As Hampi is situated in the central part of India , the afternoon can touch heights of 40 degrees , which is too hot, specially for people like me staying in Himalayas , so first day was a test for me after seven months been in Kasol. But as the sun started dropping, the wind and breeze had started to play and we were out to chase the most beautiful sunset in the town.
Talking to locals we found the " Monkey temple" , made atop the highest hill in vicinity was the place to be to get the best view of sunset. Now what is the " Monkey temple "?

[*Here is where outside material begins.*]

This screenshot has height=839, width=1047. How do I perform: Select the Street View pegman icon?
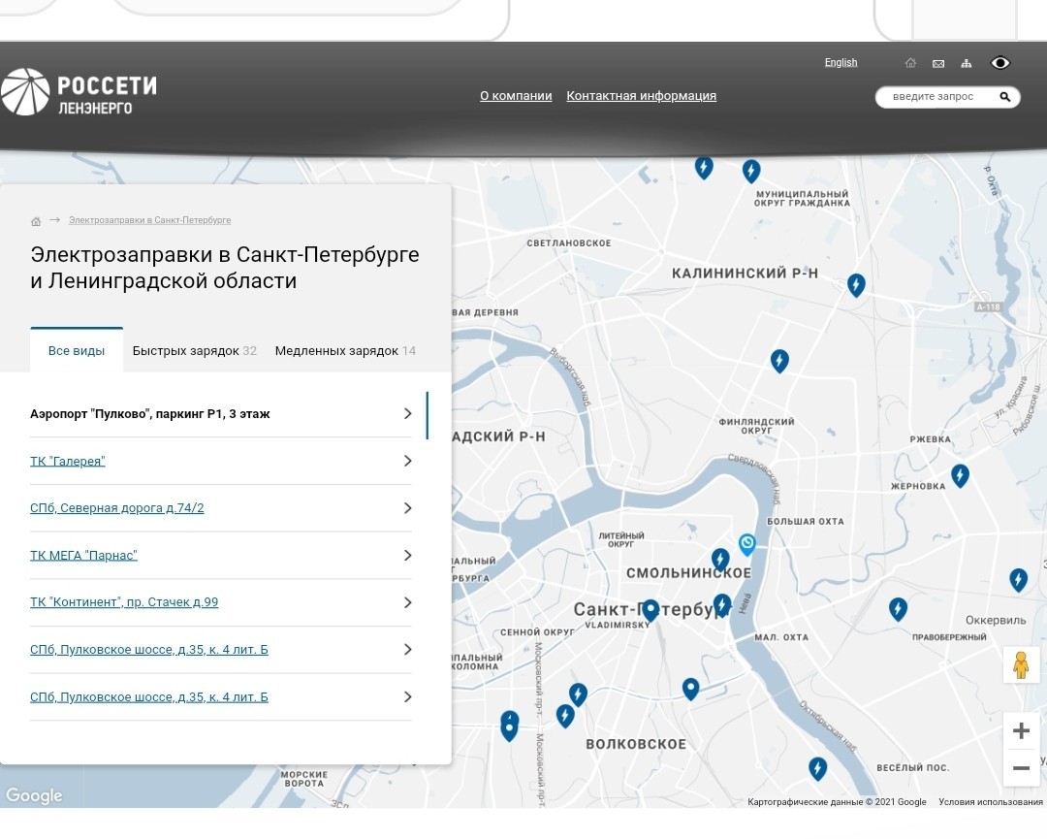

If you trace back mythology , Hampi is the place where , it is said to be the empire of kish-kindha, from the epic of Ramayana, and the monkey temple is actually Anjani Mata temple or the birth place of the famous Hanuman ( The monkey god ).
We took sometime to reach it , and started hiking towards the top. It is like 900 odd steps you need to cross in order to reach there.
By the half way the sun looked like a golden plate and it was about time for the sunset. So without much being concerned about the destination atop , we found our own hill top enroute the temple , and settled to see the sunset.
It has been some days since I had enjoyed the sunset. Even though I stayed mostly in kasol , but sunsets are not so apparent there, and I did not remember, when was the last time I had taken out time specifically for such a thing. The view I saw , mocked me in every sense , telling me , what I had missed for so long or did not give my time too.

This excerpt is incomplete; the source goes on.